[EXERCISE DESCRIPTION] Reproduce each of the following records verbatim, line for line, with no changes.

[MATERIAL FOR THE TASK]
__________________________________________________
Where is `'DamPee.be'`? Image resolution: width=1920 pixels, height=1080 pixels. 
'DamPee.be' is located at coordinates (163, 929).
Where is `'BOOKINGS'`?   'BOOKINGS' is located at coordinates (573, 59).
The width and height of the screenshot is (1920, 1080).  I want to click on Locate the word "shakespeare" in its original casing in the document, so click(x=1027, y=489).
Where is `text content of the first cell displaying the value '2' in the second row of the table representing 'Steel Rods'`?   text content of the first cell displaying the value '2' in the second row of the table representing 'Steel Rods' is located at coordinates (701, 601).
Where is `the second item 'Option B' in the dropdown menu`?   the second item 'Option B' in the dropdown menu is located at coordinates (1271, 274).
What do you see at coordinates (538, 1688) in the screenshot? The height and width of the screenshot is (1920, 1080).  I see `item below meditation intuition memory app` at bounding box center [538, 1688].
__________________________________________________
[ANSWER TO THIS EXERCISE]
Where is `'DamPee.be'`? Image resolution: width=1920 pixels, height=1080 pixels. 
'DamPee.be' is located at coordinates (163, 929).
Where is `'BOOKINGS'`?   'BOOKINGS' is located at coordinates (573, 59).
The width and height of the screenshot is (1920, 1080).  I want to click on Locate the word "shakespeare" in its original casing in the document, so click(x=1027, y=489).
Where is `text content of the first cell displaying the value '2' in the second row of the table representing 'Steel Rods'`?   text content of the first cell displaying the value '2' in the second row of the table representing 'Steel Rods' is located at coordinates (701, 601).
Where is `the second item 'Option B' in the dropdown menu`?   the second item 'Option B' in the dropdown menu is located at coordinates (1271, 274).
What do you see at coordinates (538, 1688) in the screenshot? The height and width of the screenshot is (1920, 1080).  I see `item below meditation intuition memory app` at bounding box center [538, 1688].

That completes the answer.